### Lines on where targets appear
##########

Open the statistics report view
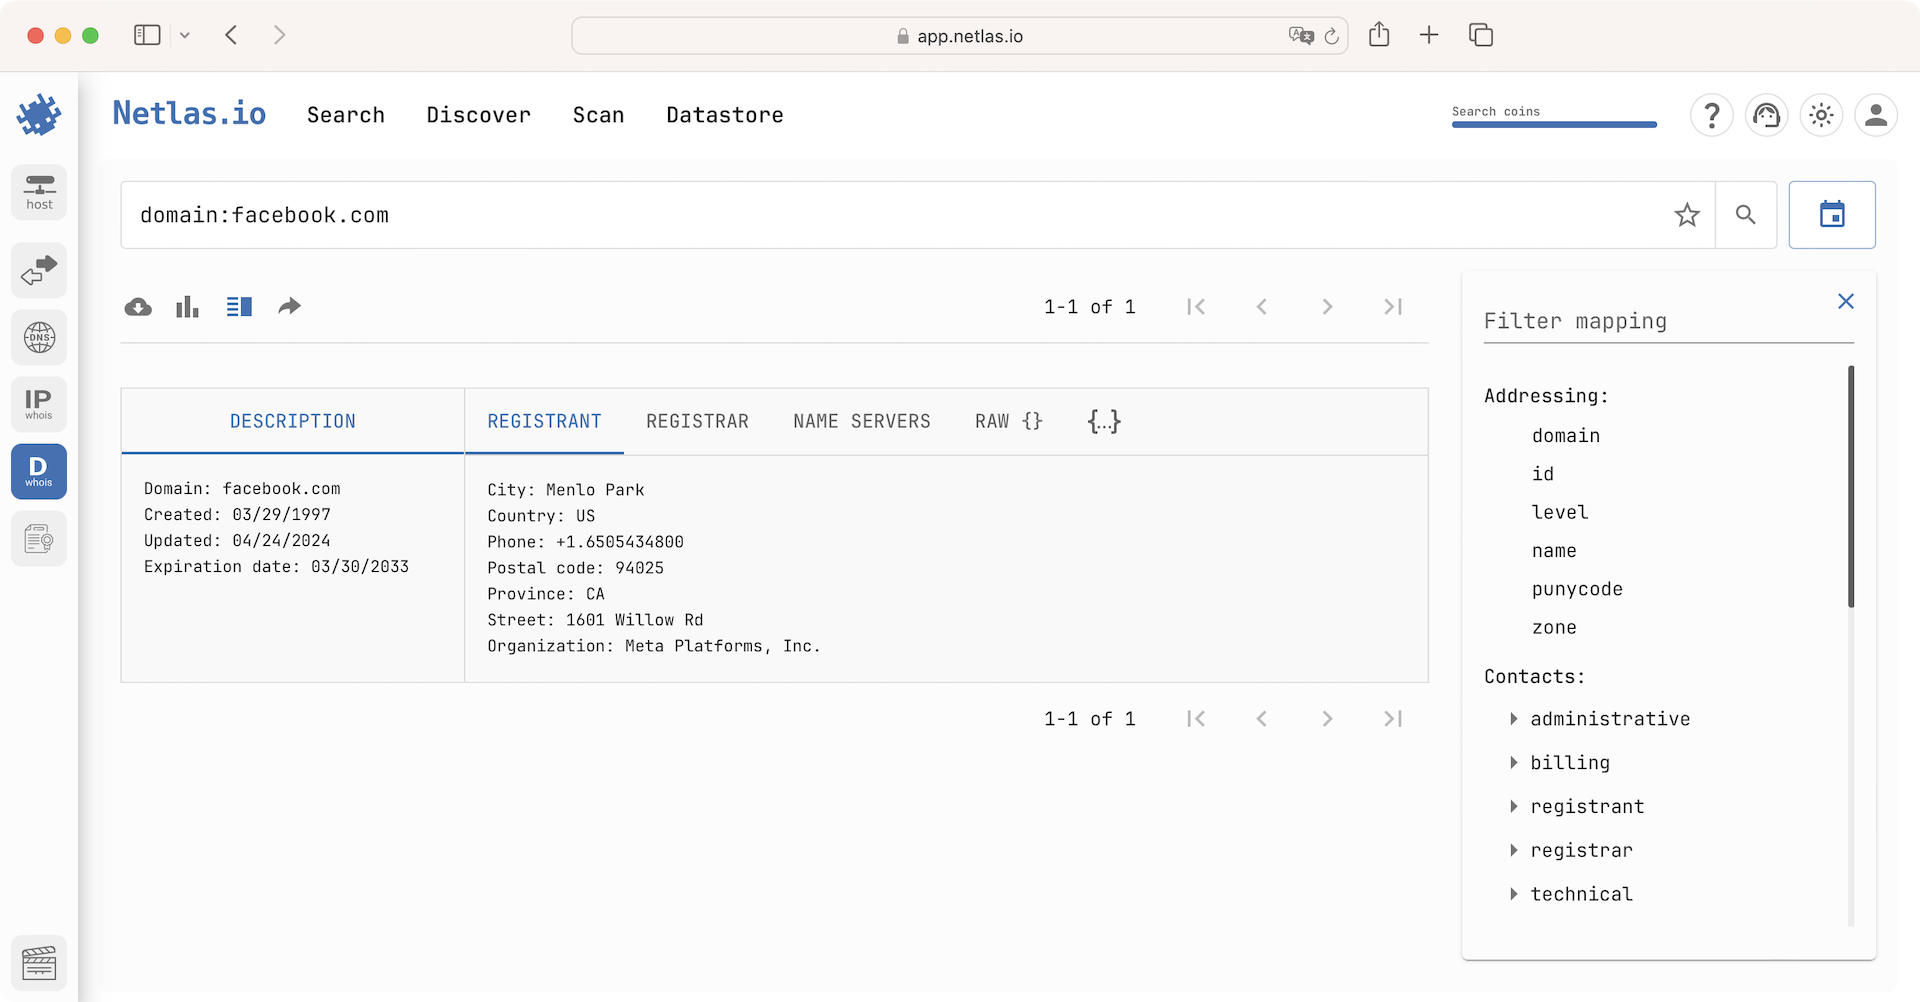This screenshot has height=1002, width=1920. (187, 306)
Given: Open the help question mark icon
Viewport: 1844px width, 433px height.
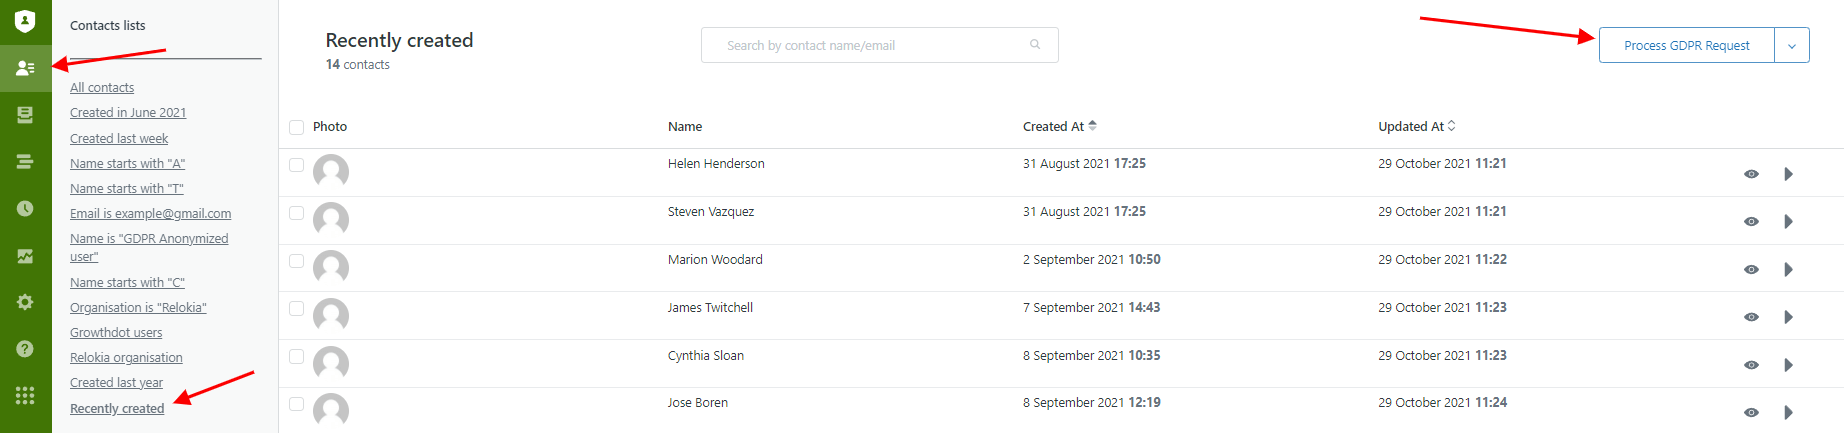Looking at the screenshot, I should pyautogui.click(x=25, y=349).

##########

### TO BE DONE
Edit these lines by replacing "Open" with "Click" everywhere it occurs, leaving everything else unchanged and leaving the pictures out.

### TASK SOLUTION
Click the statistics report view
This screenshot has height=1002, width=1920. (187, 306)
Given: Click the help question mark icon
Viewport: 1844px width, 433px height.
Looking at the screenshot, I should pyautogui.click(x=25, y=349).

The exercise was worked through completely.